I predict the ASI that wipes us out, and eats the surrounding galaxies, will not want other happy minds around, or even to become happy itself.
I wonder if @Eliezer Yudkowsky has elaborated on his reasons for this particular prediction anywhere.
As extensive as his writings are, I have not encountered his reasoning on this particular point.
I would normally think that a narrowly focused AI with a narrowly formulated “terminal goal” and its power mostly acquired from instrumental convergence would indeed not intrinsically care about much besides that terminal goal.
However, an AI which is formulated in a more “relaxed” and less narrowly focused way, with open-endedness, curiosity, and diversity of experience being part of its fundamental mix of primary goals, seems to be likely to care about other minds and experiences.
So, perhaps, his thinking might be a left-over from the assumption that the winning system(s) will have narrowly formulated “terminal goals”. But it would be better if he explains this himself.
Of course, our real goals are much stronger. We would like an option of immortality for ourselves and our loved ones, and our “personal P(doom)” is pretty close to 1 in the absence of drastic breakthroughs, and many of us would really like to also get a realistic shot at strongly decreasing that “personal P(doom)”, and that’s a fairly tall order, but one many of us would like to pursue.
Why do you think they are narrow? They certainly sound rather wide to me… And their presence in a goal mix does seem to make this mix wider (at least, that’s how it feels to me). What would be more wide from your point of view?
But “relaxed” is a bit different, it’s about not pressing too hard with one’s optimization (the examples we know from our current experience include early stopping in training of AI models, not being fanatical in pushing new social and organizational methods in the society, having enough slack, and so on, all these things are known to be beneficial, and ignoring them is known to cause all kinds of problems; cf. AI safety concerns being closely related to optimizers being too efficient, so, yes, making AIs aware that optimizing too hard is probably not good for themselves either in the long-term sense is important).

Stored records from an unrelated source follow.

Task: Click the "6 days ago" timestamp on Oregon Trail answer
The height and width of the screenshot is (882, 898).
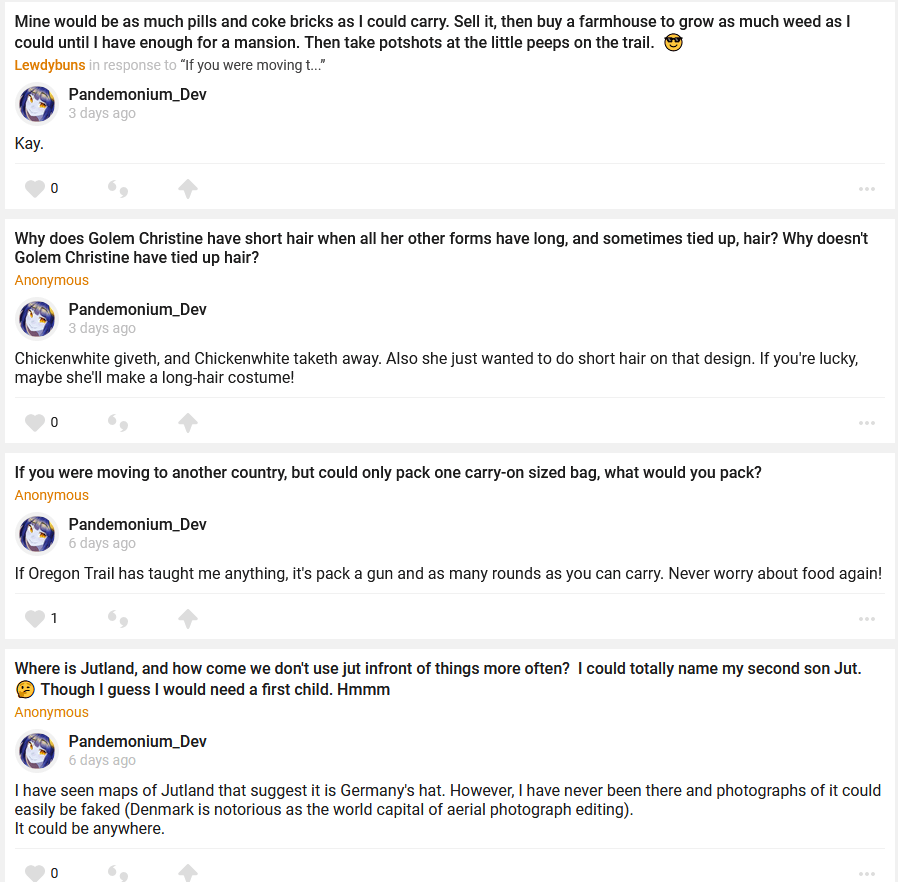Action: [x=102, y=543]
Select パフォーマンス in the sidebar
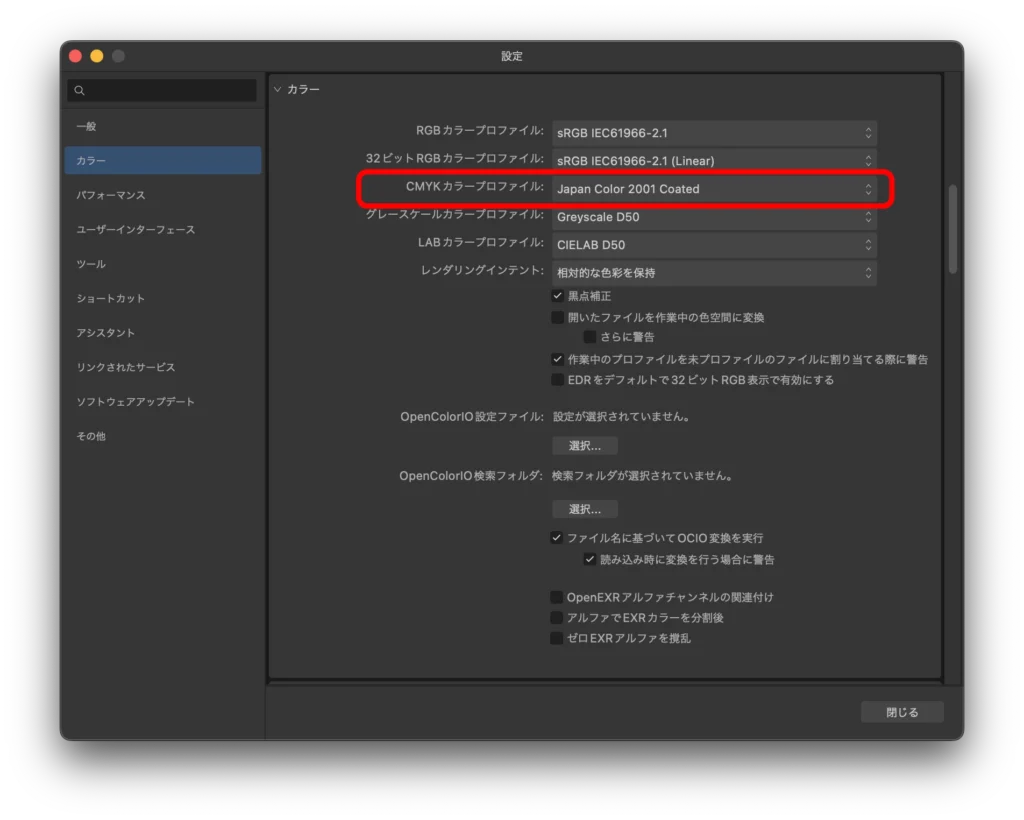Image resolution: width=1024 pixels, height=820 pixels. click(111, 195)
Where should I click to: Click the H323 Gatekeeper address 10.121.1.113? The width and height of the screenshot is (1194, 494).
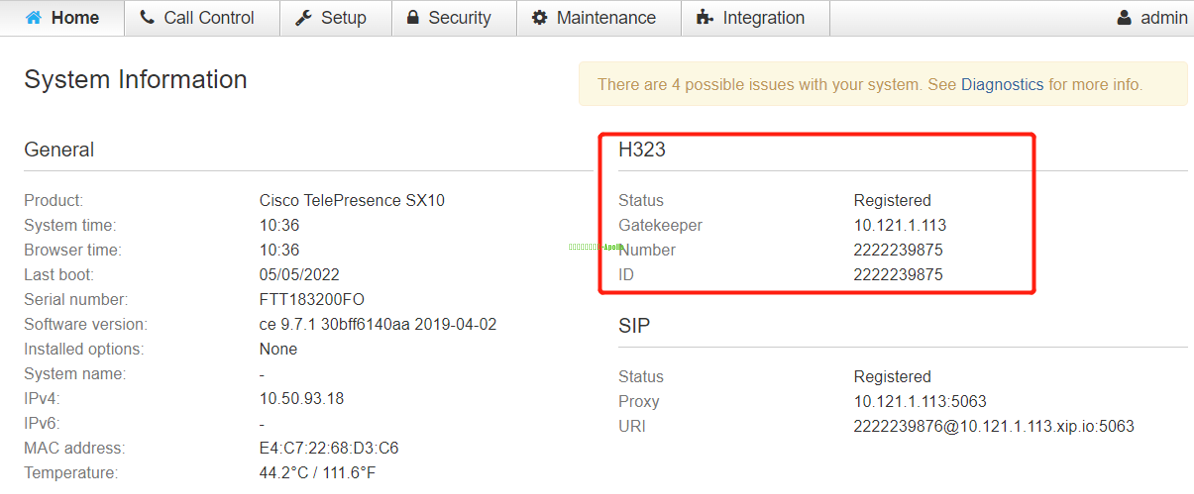(x=900, y=226)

(For true safety, for preservation of good entities and phenomena worth preserving, we would also want a good deal of emphasis on conservation, but not so much as to cause stagnation.)
Instrumentally useful mild optimization is different from leaving autonomy to existing people as a target. The former allows strong optimization in some other contexts, or else in aggregate, which eventually leads to figuring out how to do better than the intrumentally useful mild optimization. Preserving autonomy of existing people is in turn different from looking for diversity of experience or happiness, which doesn’t single out people who already exist and doesn’t sufficiently leave them alone to be said to have meaningfully survived.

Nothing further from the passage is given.